FIVE: As a further material inducement to the Company to enter into this Agreement, you hereby agree to indemnify and hold each of the Releasees harmless from all loss, costs, damages, or expenses, including without limitation, attorneys’ fees incurred by the Releasees, arising out of any breach of this Agreement by you or the fact that any representation made in this Agreement by you was false when made.
As a further material inducement to you to enter into this Agreement, the Company hereby agrees to indemnify and hold each of the Releasees harmless from all loss, costs, damages, or expenses, including without limitation, attorneys’ fees incurred by the Releasees, arising out of any breach of this Agreement by it or the fact that any representation made in this Agreement by it was knowingly false when made.
SIX: You and the Company represent and acknowledge that in executing this Agreement, neither is relying upon any representation or statement not set forth in this Agreement or the Severance Agreement.
SEVEN:
    (a)    This Agreement shall not in any way be construed as an admission by the Company that it has acted wrongfully with respect to you or any other person, or that you have any rights whatsoever against the Company, and the Company specifically disclaims any liability to or wrongful acts against you or any other person, on the part of itself, its employees or its agents.

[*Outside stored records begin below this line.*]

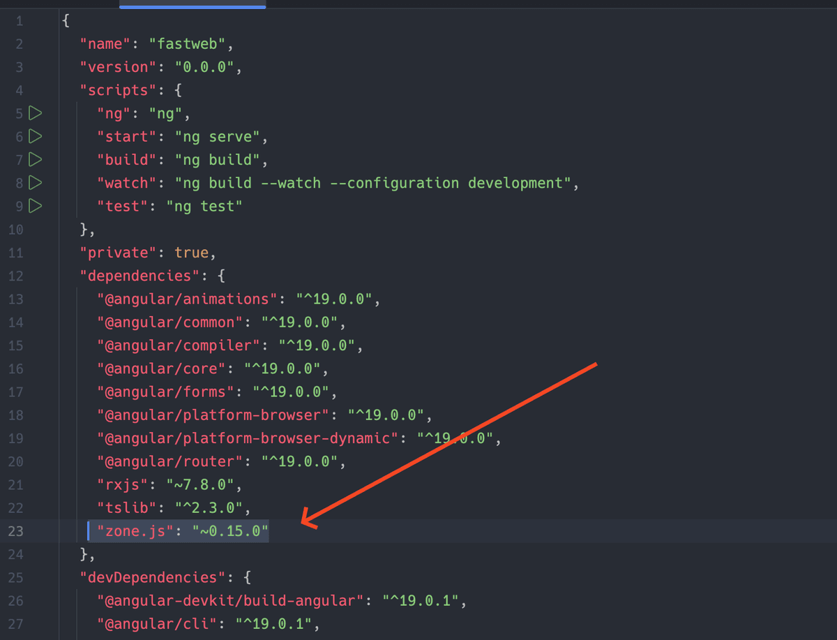Launch the "watch" script using gutter arrow
This screenshot has height=640, width=837.
pyautogui.click(x=36, y=183)
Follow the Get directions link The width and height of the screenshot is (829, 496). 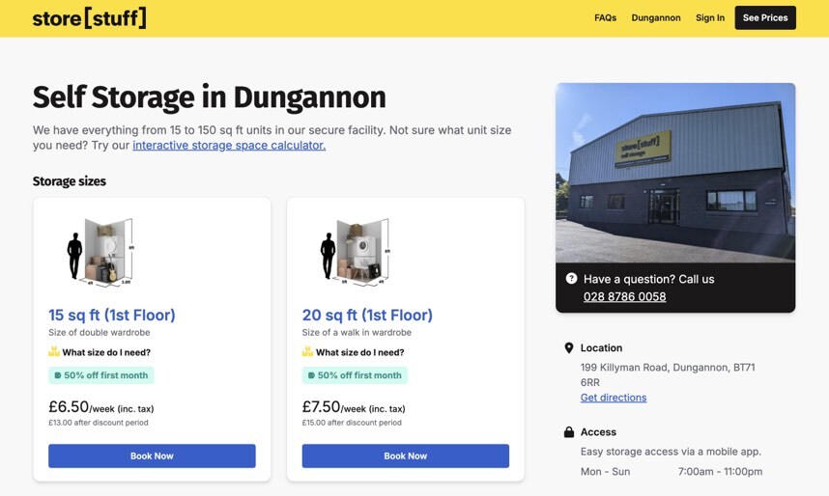(x=613, y=398)
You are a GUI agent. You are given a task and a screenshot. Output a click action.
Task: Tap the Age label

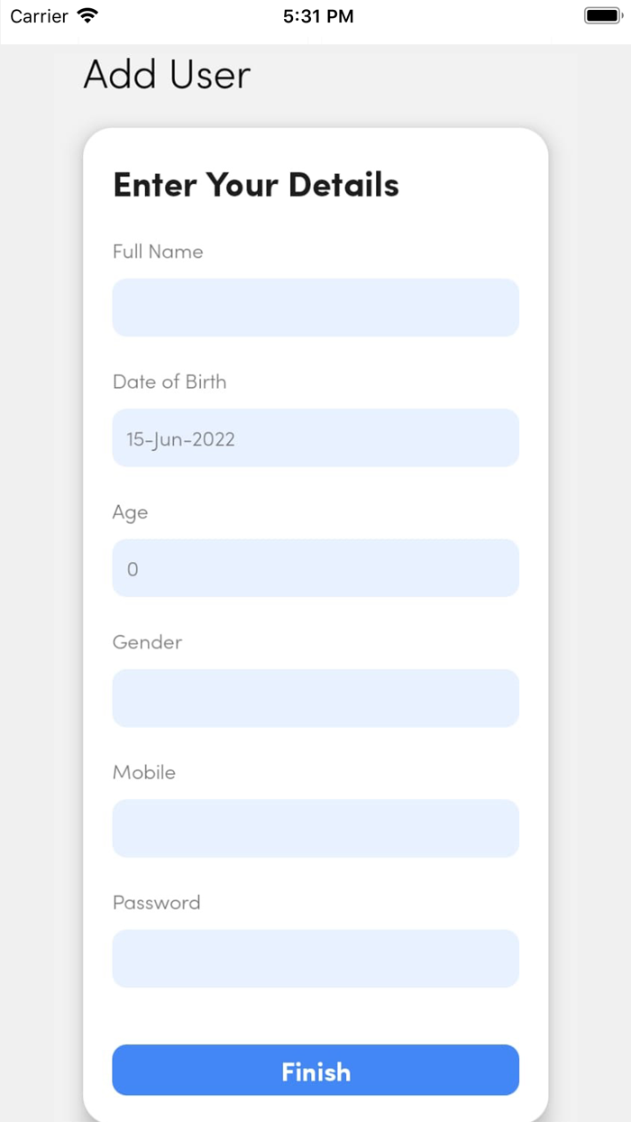click(130, 512)
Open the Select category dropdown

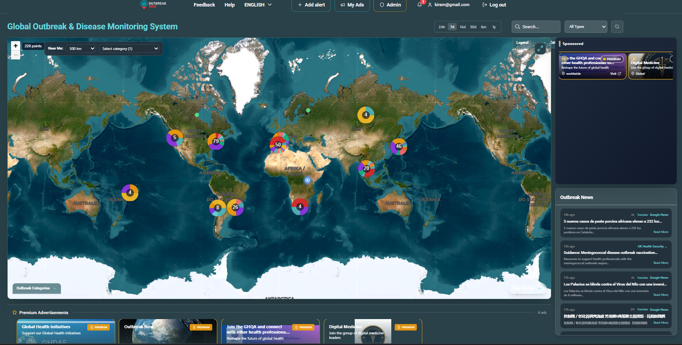pos(130,49)
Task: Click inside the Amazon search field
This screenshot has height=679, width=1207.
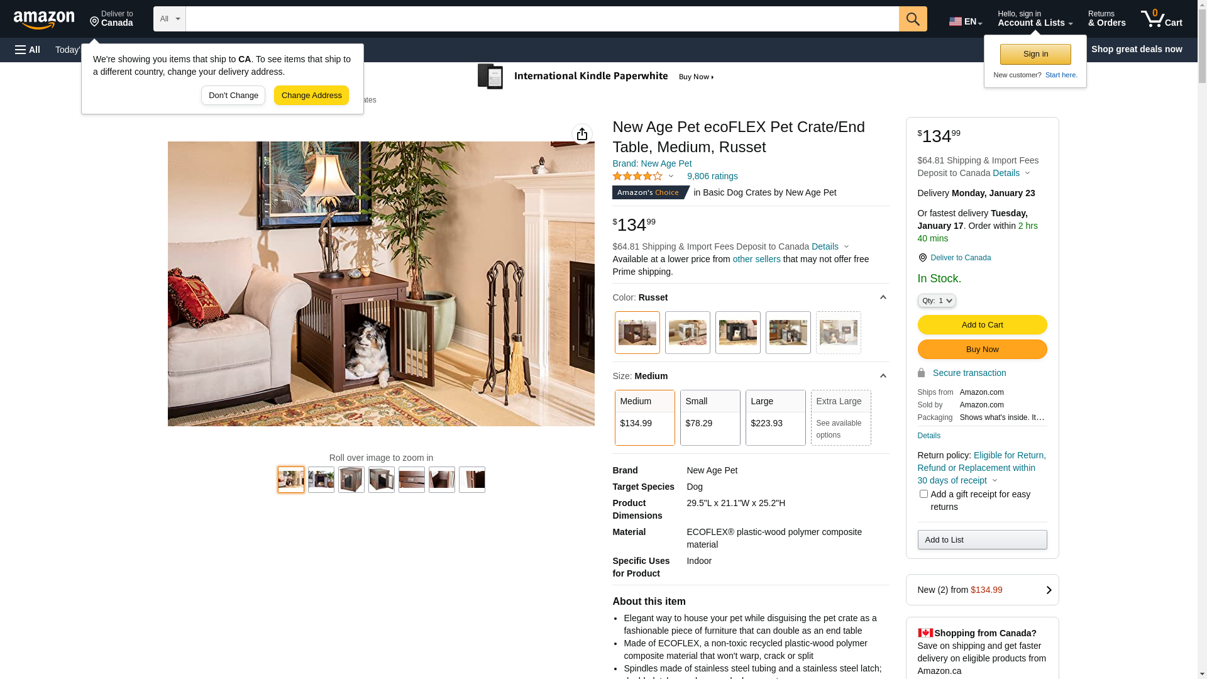Action: pyautogui.click(x=542, y=19)
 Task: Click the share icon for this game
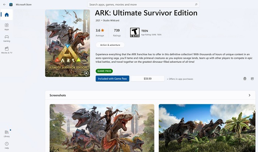[252, 79]
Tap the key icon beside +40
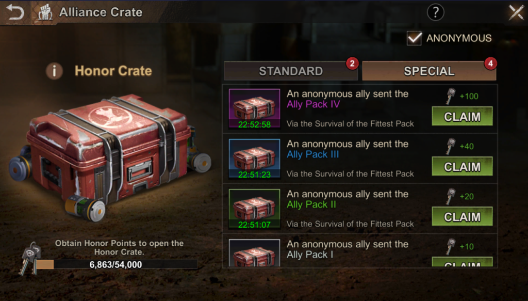 pos(451,146)
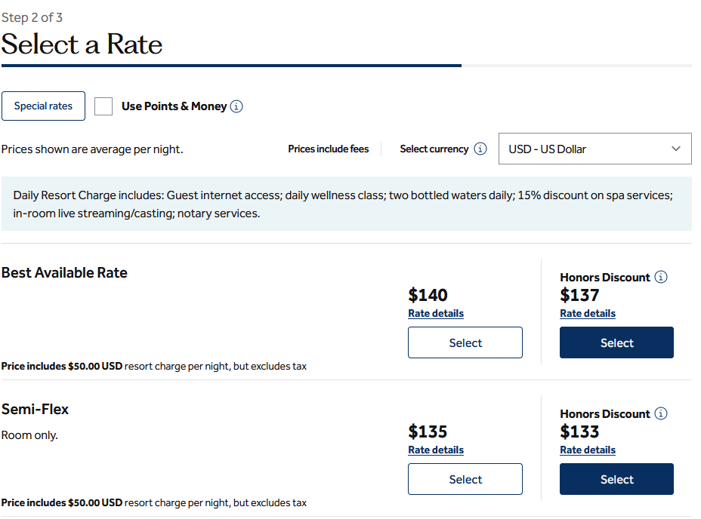Select Best Available Rate at $140
Image resolution: width=701 pixels, height=519 pixels.
click(465, 342)
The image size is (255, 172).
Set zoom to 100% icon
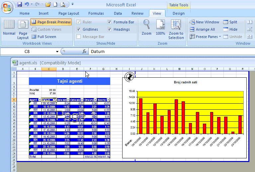pos(160,27)
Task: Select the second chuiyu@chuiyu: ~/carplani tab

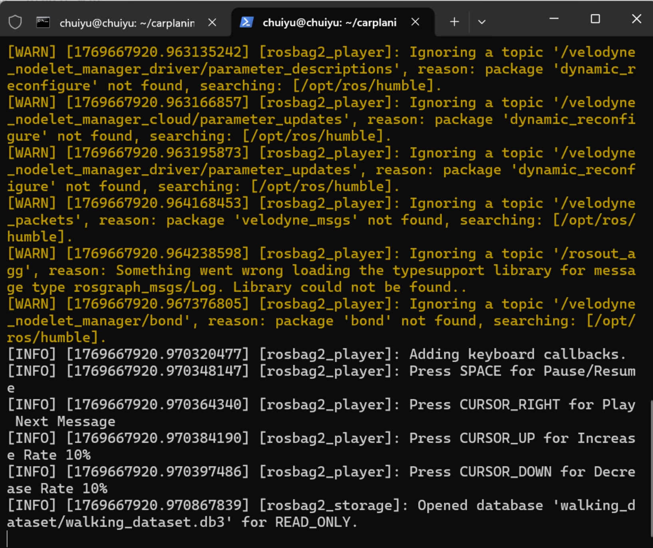Action: [x=329, y=23]
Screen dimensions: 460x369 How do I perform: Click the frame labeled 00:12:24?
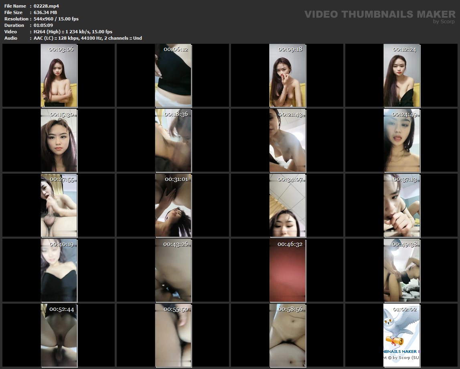[x=401, y=75]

This Agreement shall not in any way be construed as an admission by you that you have acted wrongfully with respect to the Company, or that you failed to perform your duties or negligently performed or breached your duties, or that the Company had good cause to terminate your employment.
    (b)    If you are a party or are threatened to be made a party to any proceeding by reason of the fact that you were an officer or director of the Company, the Company shall indemnify you against any expenses (including reasonable attorneys’ fees; provided, that counsel has been approved by the Company prior to retention, which approval shall not be unreasonably withheld), judgments, fines, settlements and other amounts actually or reasonably incurred by you in connection with that proceeding; provided, further, that you acted in good faith and in a manner you reasonably believed to be in the best interest of the Company. The limitations of Section 317 of the Corporations Code of the State of California shall apply to this assurance of indemnification.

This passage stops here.